Output everything from the line containing "Viewport: 1030px width, 641px height." down to the end of the records, copied exactly.

------ Entries supplied ------

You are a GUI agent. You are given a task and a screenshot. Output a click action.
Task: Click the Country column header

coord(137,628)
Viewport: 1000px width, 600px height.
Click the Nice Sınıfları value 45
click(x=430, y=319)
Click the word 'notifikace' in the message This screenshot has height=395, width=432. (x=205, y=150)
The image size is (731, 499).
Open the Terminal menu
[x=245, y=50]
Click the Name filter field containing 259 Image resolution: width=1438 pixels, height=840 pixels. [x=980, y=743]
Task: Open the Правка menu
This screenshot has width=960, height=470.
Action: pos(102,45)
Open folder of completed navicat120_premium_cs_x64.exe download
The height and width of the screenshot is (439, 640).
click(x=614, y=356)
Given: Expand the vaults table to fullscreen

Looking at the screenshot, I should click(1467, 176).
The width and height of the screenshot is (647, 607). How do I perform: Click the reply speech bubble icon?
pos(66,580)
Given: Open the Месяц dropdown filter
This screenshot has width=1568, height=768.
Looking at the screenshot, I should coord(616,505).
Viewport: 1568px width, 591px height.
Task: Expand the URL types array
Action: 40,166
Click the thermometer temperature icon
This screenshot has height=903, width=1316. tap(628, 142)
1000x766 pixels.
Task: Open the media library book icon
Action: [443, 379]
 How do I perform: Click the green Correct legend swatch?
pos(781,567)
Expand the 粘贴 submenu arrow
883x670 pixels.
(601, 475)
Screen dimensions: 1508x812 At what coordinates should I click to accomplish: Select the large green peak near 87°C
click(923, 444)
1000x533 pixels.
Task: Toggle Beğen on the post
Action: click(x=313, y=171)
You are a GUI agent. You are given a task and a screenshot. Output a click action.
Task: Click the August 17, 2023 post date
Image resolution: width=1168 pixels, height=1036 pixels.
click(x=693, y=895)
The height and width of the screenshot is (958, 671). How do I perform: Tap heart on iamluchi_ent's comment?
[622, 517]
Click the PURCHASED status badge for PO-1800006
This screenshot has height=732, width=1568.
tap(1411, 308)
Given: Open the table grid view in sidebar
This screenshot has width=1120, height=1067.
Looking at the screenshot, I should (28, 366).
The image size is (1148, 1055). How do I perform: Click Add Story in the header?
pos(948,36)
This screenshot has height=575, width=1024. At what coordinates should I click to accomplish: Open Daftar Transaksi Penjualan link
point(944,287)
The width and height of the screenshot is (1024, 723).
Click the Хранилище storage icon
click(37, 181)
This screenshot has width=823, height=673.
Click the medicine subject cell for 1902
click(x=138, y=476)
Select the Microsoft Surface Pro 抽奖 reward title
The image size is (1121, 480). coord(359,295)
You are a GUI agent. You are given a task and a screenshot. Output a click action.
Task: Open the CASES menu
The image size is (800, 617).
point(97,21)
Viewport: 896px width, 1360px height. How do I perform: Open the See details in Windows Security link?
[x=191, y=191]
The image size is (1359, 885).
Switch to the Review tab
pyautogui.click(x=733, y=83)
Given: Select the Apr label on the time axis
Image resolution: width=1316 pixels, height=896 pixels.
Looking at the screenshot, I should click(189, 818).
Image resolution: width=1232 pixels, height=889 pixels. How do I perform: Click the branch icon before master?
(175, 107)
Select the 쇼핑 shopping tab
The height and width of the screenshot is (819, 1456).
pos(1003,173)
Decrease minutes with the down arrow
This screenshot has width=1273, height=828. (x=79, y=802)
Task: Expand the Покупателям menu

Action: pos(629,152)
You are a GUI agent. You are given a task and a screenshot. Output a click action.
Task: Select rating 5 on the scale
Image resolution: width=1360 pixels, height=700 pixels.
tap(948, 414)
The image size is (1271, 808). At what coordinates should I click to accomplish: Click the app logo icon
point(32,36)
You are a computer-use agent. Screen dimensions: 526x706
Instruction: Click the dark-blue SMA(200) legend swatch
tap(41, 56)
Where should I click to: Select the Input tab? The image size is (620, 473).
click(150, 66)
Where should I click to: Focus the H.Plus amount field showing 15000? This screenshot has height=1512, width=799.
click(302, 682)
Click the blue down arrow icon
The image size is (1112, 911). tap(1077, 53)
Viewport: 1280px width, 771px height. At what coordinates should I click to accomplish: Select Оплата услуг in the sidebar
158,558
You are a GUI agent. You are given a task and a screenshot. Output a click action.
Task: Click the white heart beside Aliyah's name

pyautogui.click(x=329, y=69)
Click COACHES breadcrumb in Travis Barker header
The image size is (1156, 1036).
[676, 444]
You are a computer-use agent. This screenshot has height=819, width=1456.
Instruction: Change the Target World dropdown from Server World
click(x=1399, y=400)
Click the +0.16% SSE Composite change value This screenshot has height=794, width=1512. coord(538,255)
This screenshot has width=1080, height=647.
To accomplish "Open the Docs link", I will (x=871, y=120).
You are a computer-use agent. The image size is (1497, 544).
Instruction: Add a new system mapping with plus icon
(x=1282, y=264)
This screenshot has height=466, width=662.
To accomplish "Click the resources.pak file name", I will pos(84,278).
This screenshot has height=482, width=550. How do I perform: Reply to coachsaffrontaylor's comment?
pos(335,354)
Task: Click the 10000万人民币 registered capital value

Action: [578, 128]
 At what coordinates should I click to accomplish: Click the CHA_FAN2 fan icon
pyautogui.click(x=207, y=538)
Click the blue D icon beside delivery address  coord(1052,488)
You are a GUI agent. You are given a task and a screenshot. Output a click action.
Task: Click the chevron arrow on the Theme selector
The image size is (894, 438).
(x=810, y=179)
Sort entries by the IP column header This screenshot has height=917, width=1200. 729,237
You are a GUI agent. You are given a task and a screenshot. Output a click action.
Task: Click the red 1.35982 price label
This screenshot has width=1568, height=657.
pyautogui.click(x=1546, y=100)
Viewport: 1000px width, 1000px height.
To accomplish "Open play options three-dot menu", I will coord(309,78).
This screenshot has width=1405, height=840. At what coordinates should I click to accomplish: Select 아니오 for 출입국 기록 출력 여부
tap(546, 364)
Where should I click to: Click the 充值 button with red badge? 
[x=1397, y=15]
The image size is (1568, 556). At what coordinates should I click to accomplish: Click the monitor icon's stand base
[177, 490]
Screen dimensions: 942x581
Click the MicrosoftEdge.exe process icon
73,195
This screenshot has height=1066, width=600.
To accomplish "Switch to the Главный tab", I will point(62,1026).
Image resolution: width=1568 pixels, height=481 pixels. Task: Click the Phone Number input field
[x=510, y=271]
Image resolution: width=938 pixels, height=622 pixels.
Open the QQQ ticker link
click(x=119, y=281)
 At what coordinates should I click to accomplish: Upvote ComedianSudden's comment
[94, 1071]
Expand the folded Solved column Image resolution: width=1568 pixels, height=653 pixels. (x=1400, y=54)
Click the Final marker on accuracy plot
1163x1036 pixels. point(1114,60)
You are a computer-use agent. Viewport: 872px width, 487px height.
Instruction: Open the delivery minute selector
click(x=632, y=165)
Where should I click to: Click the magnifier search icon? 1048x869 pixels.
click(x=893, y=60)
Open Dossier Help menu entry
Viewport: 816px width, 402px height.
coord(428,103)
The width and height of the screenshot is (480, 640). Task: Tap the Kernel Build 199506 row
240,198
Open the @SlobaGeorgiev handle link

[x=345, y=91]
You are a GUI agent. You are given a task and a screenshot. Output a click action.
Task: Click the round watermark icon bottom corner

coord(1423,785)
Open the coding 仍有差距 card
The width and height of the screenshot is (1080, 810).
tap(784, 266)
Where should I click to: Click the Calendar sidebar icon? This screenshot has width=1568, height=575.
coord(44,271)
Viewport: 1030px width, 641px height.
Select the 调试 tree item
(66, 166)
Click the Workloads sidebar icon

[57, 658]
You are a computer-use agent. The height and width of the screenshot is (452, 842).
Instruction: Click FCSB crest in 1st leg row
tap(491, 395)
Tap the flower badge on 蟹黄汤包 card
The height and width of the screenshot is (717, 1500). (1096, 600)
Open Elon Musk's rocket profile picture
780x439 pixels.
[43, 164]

------

**Finished task**:
Viewport: 1030px width, 641px height.
Select the 调试 tree item
(66, 166)
Click the Workloads sidebar icon

[57, 658]
You are a computer-use agent. The height and width of the screenshot is (452, 842).
Instruction: Click FCSB crest in 1st leg row
tap(491, 395)
Tap the flower badge on 蟹黄汤包 card
The height and width of the screenshot is (717, 1500). (1096, 600)
Open Elon Musk's rocket profile picture
780x439 pixels.
[43, 164]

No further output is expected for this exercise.